I own an Omtech AF2028-80 CO2 Laser. I run the current version (2.0.05) of Lightburn Pro. I purchased the Omtech 4 wheel rotary tool. I’m getting mixed results - elongated images when I try to engrave an image. I’m wanting to understand the values that get entered into each of the fields in the Rotary Setup window and how the relate to one another. I select Roller, I select Enable Rotary. I enter the (drive) wheel diameter: 62mm. I enter the object diameter: 92 mm and the circumference is calculated. Now, the hard stuff: what value goes into the steps per rotation field? This field had the value of 10,000 before I started. I assume this value changes based on the circumference of the object being engraved - TRUE? There should be a straight forward formula with a ratio of the drive wheel circumference to the object circumference, but I can’t find it anywhere. Help please!
False. The steps per rotation never changes. It is the number of steps required to make the drive wheel rotate 1 complete revolution. The object size does not matter on a roller rotary because the wheels drive around the outside of the item. 10mm of travel on the wheel = 10mm travel on the item, etc.
The object size does matter when setting up your art in Lightburn though. The frame you use for placing your artwork must match the object circumference.
You need to determine what the correct steps setting is. The drive wheel should make one complete rotation when you press the test button in Lightburn. This video should help you understand how to set it up. It is using a Mansfield roller, but the process is the same for all roller rotaries.
Remember to power-cycle the machine so the controller uses the changed settings:
You may be able to poke the Reset button on the machine display, but AFAICT my controller sometimes doesn’t do a complete reset.
Please explain your statement: “The frame you use for placing your artwork must match the object circumference.”
Imagine the design on a sheet of paper the size of the Frame area (bounding box on the design when you select it). Now wrap that paper around the tumbler or cup. That is where the laser will burn.
This is mainly for full wraps, but also for alignment of items on oppesite sides.
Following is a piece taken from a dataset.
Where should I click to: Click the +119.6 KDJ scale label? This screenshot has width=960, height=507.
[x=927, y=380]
In order for your design to fit exactly on the tumbler, the frame that you place it in must be the same size as the tumbler’s circumference. If it’s smaller than the tumbler, it won’t reach to the other side, if it’s larger than the tumbler it will overlap.
For example, here is a layout template for a skinny 20 that I use. The circumference is 235mm and the height is 205mm. For a full wrap I place the graphics exactly from one side to the other. I also have grid lines at the vertical quadrants and horizontal quadrants which I can use to align single graphics, or 2 graphics across from each other. These are set on a tool layer, I changed to normal layers for the screenshot so it’s more visible.
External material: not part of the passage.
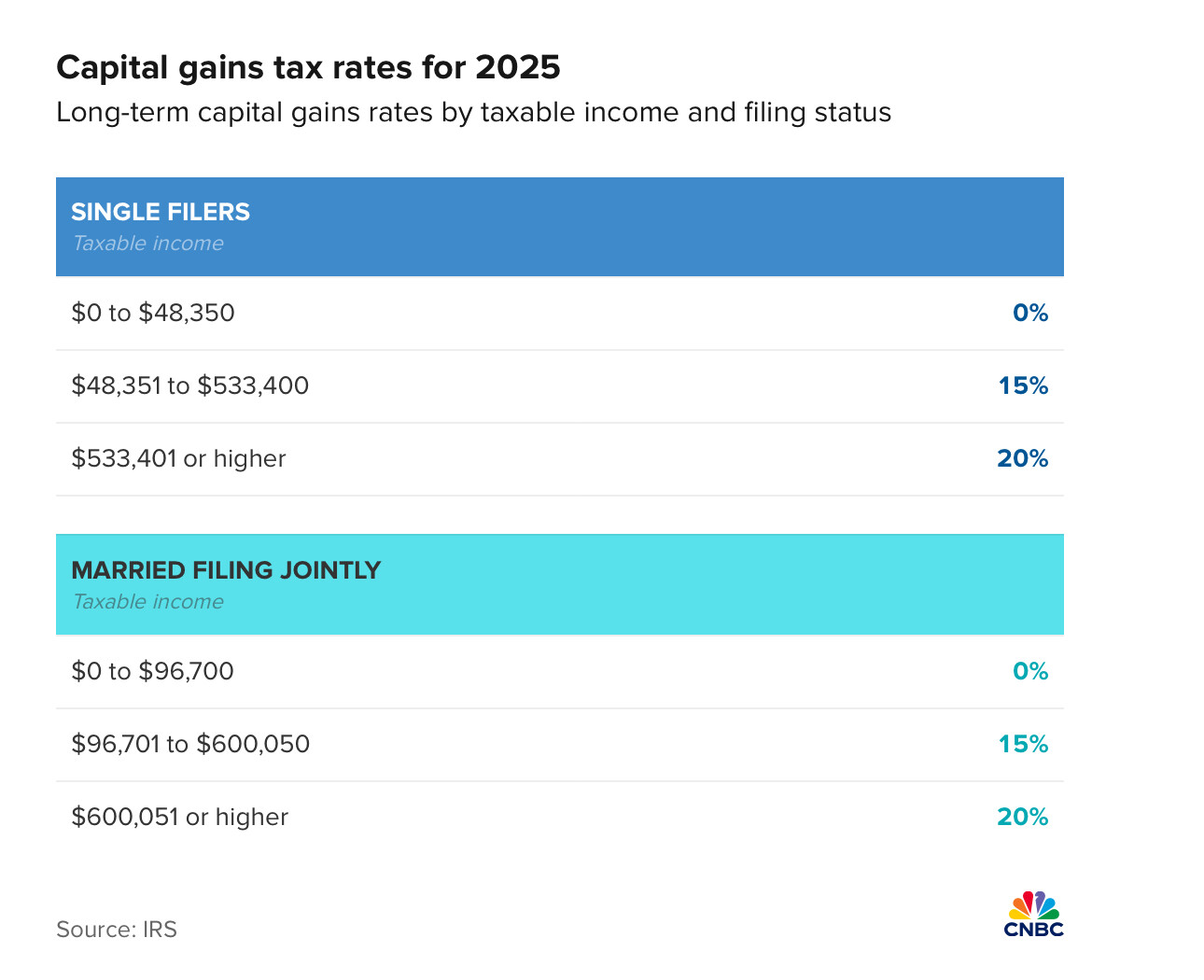Click the $600,051 or higher row
Screen dimensions: 1204x980
point(179,817)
I can align graphics on thes lines and they will print exactly opposite from each other. If the template size doesn’t match the tumbler, the graphics will be off.
I have never done this and it works just fine.. Makes you wonder what the difference is.
With a wheeled rotary there is no change as it’s being driven by the wheels, not like an axes that it’s rotating around like a chuck object would.
So diameter isn’t involved as far as the rotary numbers are used.
What you get from Lightburn computing diameter is the numbers to make a tool bar around your image/vector.
Make sense?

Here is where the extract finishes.